LA CAÑA DE BAMBÚ
Hace muchos años, en la India, vivía un rey ya mayor que veía que su vida se acercaba a su fin.
Un día, mandó llamar a su consejero espiritual, pues era un hombre sabio y noble en quien confiaba.
– Siéntate, querido amigo. He pedido que vengas porque quiero pedirte un último deseo. Las canas cubren mi cabeza y apenas me quedan fuerzas para dirigir este reino.
– Hable, señor, sabe que puede contar conmigo para lo que sea.
El rey se agachó y cogió una caña de bambú que tenía a su lado.
– ¿Ves lo que sostengo en las manos? Quiero que viajes a lo largo y ancho de mi reino y cuando encuentres a la persona más tonta, le entregues esta caña.
– Majestad, la misión que me pide es complicada…
– Lo sé, pero dispones de todo el tiempo que quieras. Confío en tu criterio y sé que sabrás distinguir a esa persona entre los miles de habitantes que pueblan mis territorios.
– Muy bien, señor, haré lo que pueda. Mañana mismo partiré.
El fiel consejero del rey se levantó con las luces del alba y, con la caña de bambú a cuestas, inició un viaje que le llevó a recorrer el reino palmo a palmo.
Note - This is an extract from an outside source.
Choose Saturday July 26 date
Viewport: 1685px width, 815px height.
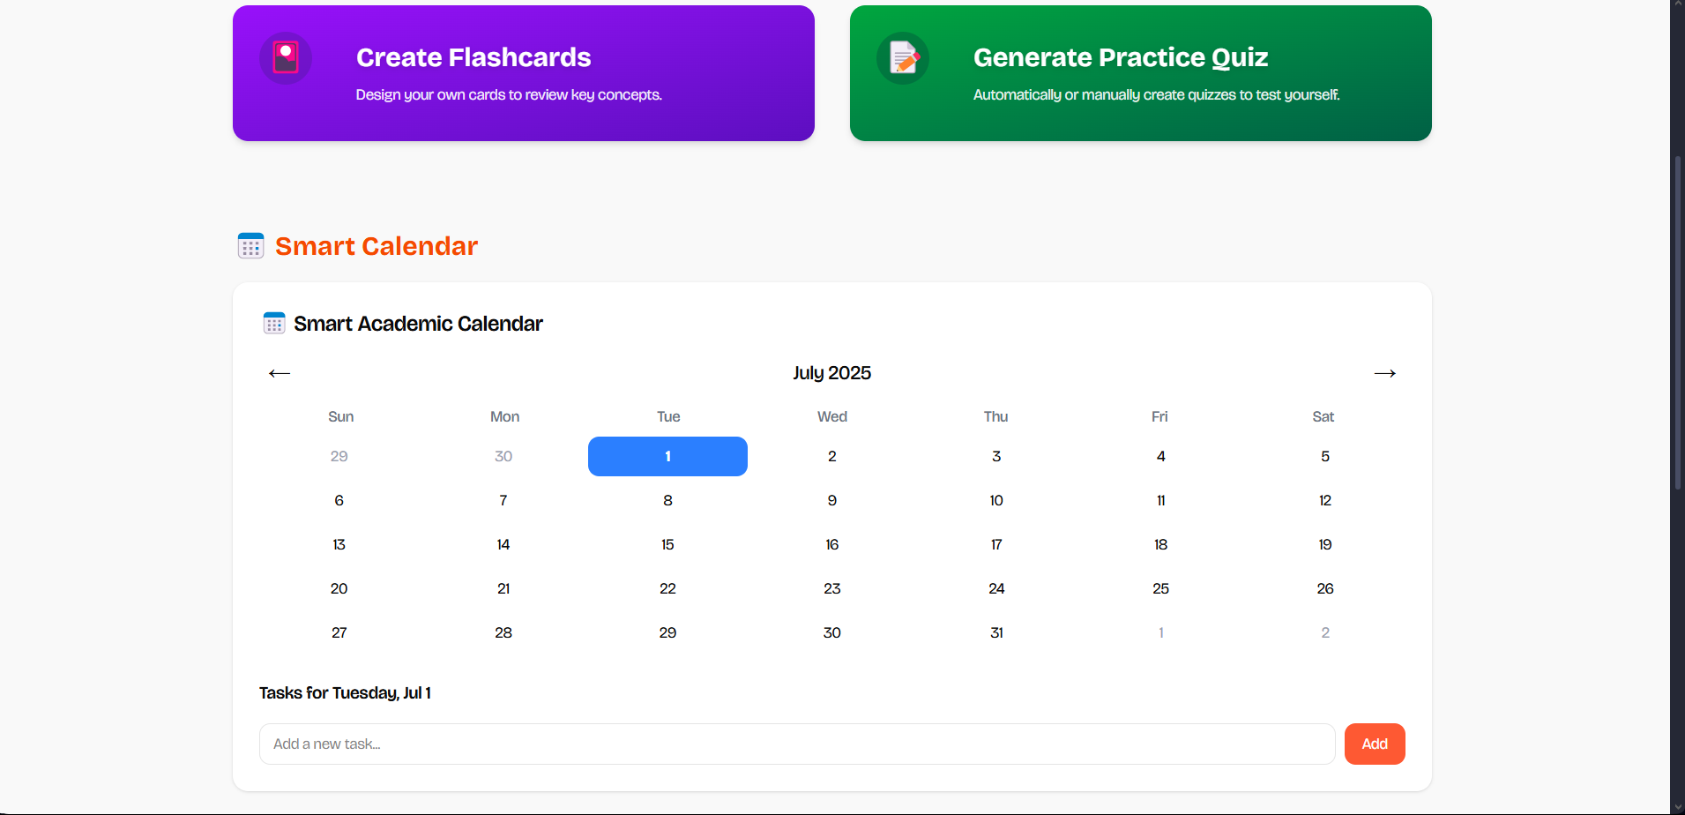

Visitó pequeñas aldeas para charlar con cada uno de los campesinos que trabajaban en el campo, saludó a las buenas gentes del mar en cada pueblo de pescadores al que llegó, y en las grandes ciudades, habló con comerciantes y personas de toda condición, desde el hombre más humilde a los más altos gobernantes de la región. Por mucho que buscó, no encontró a nadie al que pudiera nombrar el más tonto de todos.
Tras varias semanas viajando sin éxito, el consejero decidió que era hora de volver a casa y contarle al rey que no había logrado llevar a cabo el encargo que le había encomendado.
Con cierto temor, se presentó en palacio con la caña de bambú. Le informaron que el monarca se encontraba recluido en su habitación debido a que su salud había empeorado mucho durante los últimos días. El consejero fue a visitarle y, entre la penumbra, distinguió a un rey marchito, muy delgado y que ya casi no podía moverse. El anciano agotaba sus últimas horas de vida. Se sentó en el borde de la cama para estar cerca de él y apretó su pálida y huesuda mano con fuerza. El monarca, con voz quebrada, le habló.
– Amigo mío… Mis días se terminan y me siento muy mal.
– ¿Por qué se siente así, señor?
– ¿Sabes?… Durante toda mi vida he acumulado muchísima riqueza y no quiero irme dejando los tesoros que tengo en este mundo ¡Quiero llevármelo todo conmigo!
El consejero no dijo nada. Sólo le miró y le entregó la caña de bambú.